Quelle:
((
Fünf Buchstaben auf einem Ausweis – „Tutsi“ – konnten 1994 in Ruanda über Leben und Tod entscheiden. Der Völkermord an den Tutsi gilt als einer der brutalsten Genozide des 20. Jahrhunderts. Doch er war nicht nur ein innerstaatlicher Gewaltausbruch, sondern der Funke, der einen ganzen Kontinent in den bis heute blutigsten Konflikt seit dem Zweiten Weltkrieg stürzte: den sogenannten afrikanischen Weltkrieg.
Vor der Kolonialisierung waren Tutsi und Hutu keine starren Ethnien, sondern gesellschaftliche Schichten: Viehzüchter und Bauern, zwischen denen sozialer Aufstieg möglich war. Belgien verwandelte diese flexible Ordnung in ein starres System.
Mit pseudowissenschaftlichen Rassentheorien erklärten Kolonialbeamte die Tutsi zur „höherwertigen Rasse“. 1933 wurde eine Volkszählung eingeführt: Jeder Einwohner erhielt einen Ausweis, in dem „Hutu“ oder „Tutsi“ unumkehrbar festgeschrieben wurde. Eine gefährliche Grenzziehung, die das Fundament für spätere Gewalt legte.
Nach dem Zweiten Weltkrieg wuchs der Druck auf die Kolonialmächte. Als erste afrikanische Staaten unabhängig wurden, kippte Belgien seine Politik: Statt die Tutsi zu stützen, förderte es plötzlich die Hutu-Mehrheit. Gewalt brach 1959 aus, zehntausende Tutsi flohen ins Exil. Unter ihnen: ein Junge namens Paul Kagame, der später eine entscheidende Rolle spielen sollte.
))
Bereitgestellte Datensätze:
((
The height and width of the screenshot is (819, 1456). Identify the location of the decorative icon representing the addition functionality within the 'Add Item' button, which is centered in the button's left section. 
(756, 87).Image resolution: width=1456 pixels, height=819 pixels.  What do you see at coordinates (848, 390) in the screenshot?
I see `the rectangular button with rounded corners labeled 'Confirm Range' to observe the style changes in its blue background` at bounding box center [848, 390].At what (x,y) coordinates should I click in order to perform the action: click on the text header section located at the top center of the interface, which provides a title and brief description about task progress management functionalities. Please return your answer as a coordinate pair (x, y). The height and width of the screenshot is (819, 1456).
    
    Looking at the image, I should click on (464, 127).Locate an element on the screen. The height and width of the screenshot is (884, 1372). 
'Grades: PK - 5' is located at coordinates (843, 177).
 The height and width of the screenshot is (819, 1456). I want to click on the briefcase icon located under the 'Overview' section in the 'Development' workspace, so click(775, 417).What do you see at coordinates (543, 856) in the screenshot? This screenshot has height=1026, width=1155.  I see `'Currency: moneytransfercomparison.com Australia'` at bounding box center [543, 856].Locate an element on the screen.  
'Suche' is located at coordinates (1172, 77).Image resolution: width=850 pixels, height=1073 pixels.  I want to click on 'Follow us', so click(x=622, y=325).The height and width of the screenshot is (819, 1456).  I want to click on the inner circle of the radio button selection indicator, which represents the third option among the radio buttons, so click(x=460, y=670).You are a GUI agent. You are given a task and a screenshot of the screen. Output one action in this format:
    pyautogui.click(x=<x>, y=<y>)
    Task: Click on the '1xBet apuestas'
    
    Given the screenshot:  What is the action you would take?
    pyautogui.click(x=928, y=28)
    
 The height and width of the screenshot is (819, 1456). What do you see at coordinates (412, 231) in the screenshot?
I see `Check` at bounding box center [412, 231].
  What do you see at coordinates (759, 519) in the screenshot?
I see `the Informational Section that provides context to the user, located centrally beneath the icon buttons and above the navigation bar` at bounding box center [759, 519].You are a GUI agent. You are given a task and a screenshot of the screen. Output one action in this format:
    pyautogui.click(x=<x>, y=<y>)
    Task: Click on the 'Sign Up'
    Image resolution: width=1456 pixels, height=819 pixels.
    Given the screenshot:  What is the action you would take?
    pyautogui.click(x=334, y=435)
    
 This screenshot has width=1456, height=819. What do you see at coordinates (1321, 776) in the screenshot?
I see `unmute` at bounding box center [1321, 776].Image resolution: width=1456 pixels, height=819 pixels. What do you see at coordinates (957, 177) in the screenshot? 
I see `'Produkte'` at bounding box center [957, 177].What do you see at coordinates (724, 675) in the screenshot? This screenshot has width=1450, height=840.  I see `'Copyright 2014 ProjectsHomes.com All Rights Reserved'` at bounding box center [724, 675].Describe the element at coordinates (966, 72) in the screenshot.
))
Aufgaben:
a. Nennen Sie in der Reihenfolge ihres Auftretens sämtliche Jahreszahlen, die im Text über die Geschichte Ruandas vorkommen.
b. Beantworten Sie anhand des Textes über die Geschichte Ruandas die folgenden Fragen:
(i) Welche Kolonialmacht verwandelte die flexible Ordnung zwischen Tutsi und Hutu in ein starres System?
(ii) Welche beiden Bezeichnungen wurden ab 1933 im Ausweis festgeschrieben?
(iii) Wie heißt der Junge, der 1959 mit zehntausenden Tutsi ins Exil floh?
c. Führen Sie den Text über die Geschichte Ruandas im Anschluss an seinen letzten Satz fort.

Lösungen zur Übung:
a. 1994, 1933, 1959

b.
(i) Belgien
(ii) „Hutu“ oder „Tutsi“
(iii) Paul Kagame

c.
1962 wurde Ruanda unabhängig – unter Hutu-Herrschaft. Tutsi galten fortan als Bürger zweiter Klasse. Exilanten gründeten die Rwandan Patriotic Front (RPF), die ihre Rückkehr plante. Misstrauen und Hass wuchsen.
Am 6. April 1994 wurde das Flugzeug von Präsident Habyarimana über Kigali abgeschossen. Innerhalb einer Stunde begannen Milizen und Nachbarn, Nachbarn zu töten. Radio-Sender wie RTLM riefen offen zur „Säuberung“ auf. Mordlisten waren vorbereitet, Waffen verteilt.
In nur 100 Tagen starben rund 800.000 Menschen – fast die gesamte Bevölkerung einer europäischen Großstadt.
Die Welt schaute größtenteils zu. Erst die RPF unter Paul Kagame beendete das Massaker, indem sie Kigali eroberte. Doch die Gewalt löste eine Kettenreaktion aus: Millionen Hutu flohen in den Kongo – unter ihnen auch Täter und Organisatoren des Genozids. In den Flüchtlingslagern bauten sie neue Machtstrukturen auf und nutzten internationale Hilfsgelder, um sich neu zu organisieren.
Kagame sah, wie die Mörder seiner Landsleute ungestraft in den Nachbarländern saßen. Gemeinsam mit Uganda unterstützte er einen Rebellenführer im Kongo: Laurent-Désiré Kabila. 1996 stürzten sie Mobutu, den jahrzehntelangen Diktator.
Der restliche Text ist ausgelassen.